## Task list
(a) In the article on the McAllen crash, how much did Garcia allegedly pay a bar employee?
(b) Write the next part of the article on the McAllen crash, picking up after its final sentence.

## Text excerpt
The McAllen Bar That Served Teen (Who Struck and Killed A Valley Man) Should Be Sued
KRGV has reported new developments in the story involving Jorge Luis Garcia, an underage teen, striking and killing 38-year old Marco Antonio Ortiz with his vehicle early Saturday morning near Bicenntenial and 17th street in McAllen.
After the accident, Garcia along with his girlfriend, who was also under-21, fled the scene and were stopped near the McAllen Convention Center near Ware Rd.
Following their arrest, Garcia has since been charged with intoxication manslaughter and TABC has announced that they are currently investigating the bar that may have sold alcohol to Garcia and his under-21 girlfriend.
According to court documents reported by KRGV, Garcia allegedly paid a bar employee $40 to allow him and his girlfriend to drink at that bar.
Bars Can Be Held Liable For Injuries and Death From Overserving
In Texas, the Texas Alcoholic Beverage Code has laws that protect the public from bars who willingly serve their customers who are clearly intoxicated. These are called “dram shop” laws and they allow anyone who is injured, even the customer themselves, to have a “cause of action” (reason to file a lawsuit) against the bar due to being overserved.

## Rows

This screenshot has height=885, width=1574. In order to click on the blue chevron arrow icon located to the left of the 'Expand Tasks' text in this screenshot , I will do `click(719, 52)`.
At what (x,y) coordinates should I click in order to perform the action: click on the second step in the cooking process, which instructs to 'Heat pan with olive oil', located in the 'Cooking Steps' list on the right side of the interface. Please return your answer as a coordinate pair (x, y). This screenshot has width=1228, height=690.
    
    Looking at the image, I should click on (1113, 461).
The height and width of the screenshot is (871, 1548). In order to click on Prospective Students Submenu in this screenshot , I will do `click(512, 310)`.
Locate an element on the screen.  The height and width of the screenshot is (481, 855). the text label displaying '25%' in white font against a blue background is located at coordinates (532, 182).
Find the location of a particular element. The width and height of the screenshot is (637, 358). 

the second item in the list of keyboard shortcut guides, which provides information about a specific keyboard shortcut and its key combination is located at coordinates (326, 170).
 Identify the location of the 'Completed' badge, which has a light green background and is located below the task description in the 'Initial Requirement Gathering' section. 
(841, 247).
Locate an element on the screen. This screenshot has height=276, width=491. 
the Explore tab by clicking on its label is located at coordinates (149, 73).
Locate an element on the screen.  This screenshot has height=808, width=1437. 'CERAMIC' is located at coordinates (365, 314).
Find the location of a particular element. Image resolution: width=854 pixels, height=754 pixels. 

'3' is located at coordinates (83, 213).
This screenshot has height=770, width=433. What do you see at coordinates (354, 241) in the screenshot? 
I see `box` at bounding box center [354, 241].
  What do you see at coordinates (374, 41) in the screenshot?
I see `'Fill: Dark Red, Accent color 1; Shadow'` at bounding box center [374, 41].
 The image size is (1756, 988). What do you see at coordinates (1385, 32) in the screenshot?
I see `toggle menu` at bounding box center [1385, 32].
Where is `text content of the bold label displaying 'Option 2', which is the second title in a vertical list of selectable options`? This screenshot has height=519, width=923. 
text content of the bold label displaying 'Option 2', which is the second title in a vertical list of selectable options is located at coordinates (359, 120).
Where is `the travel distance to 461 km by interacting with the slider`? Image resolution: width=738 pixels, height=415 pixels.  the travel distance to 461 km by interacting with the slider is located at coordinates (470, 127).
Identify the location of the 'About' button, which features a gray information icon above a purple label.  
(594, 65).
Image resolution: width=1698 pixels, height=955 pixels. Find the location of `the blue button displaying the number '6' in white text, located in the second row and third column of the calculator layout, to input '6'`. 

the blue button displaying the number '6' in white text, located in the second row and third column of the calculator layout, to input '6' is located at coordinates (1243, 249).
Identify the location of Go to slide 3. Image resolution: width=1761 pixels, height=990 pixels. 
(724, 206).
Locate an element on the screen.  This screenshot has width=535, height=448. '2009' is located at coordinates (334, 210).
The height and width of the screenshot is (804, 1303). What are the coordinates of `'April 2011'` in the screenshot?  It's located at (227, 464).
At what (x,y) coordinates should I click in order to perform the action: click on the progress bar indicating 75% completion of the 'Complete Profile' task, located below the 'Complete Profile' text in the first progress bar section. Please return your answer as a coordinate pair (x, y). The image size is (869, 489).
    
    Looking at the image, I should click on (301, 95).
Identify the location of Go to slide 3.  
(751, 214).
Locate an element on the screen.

## Responses to the tasks
(a) $40

(b)
In this particular case, clearly, the bar employee who willingly took the money in order to serve alcohol to Garcia and his girlfriend may be held criminally liable, however, a skilled dram shop lawyer could help uncover facts as to potentially show how the bar systematically failed in preventing both A) Garcia, an underage teen, from being served alcohol in the first place and B) over serving Garcia to the point where he became a clear danger to himself and others.
What Is The Safe Harbor Defense?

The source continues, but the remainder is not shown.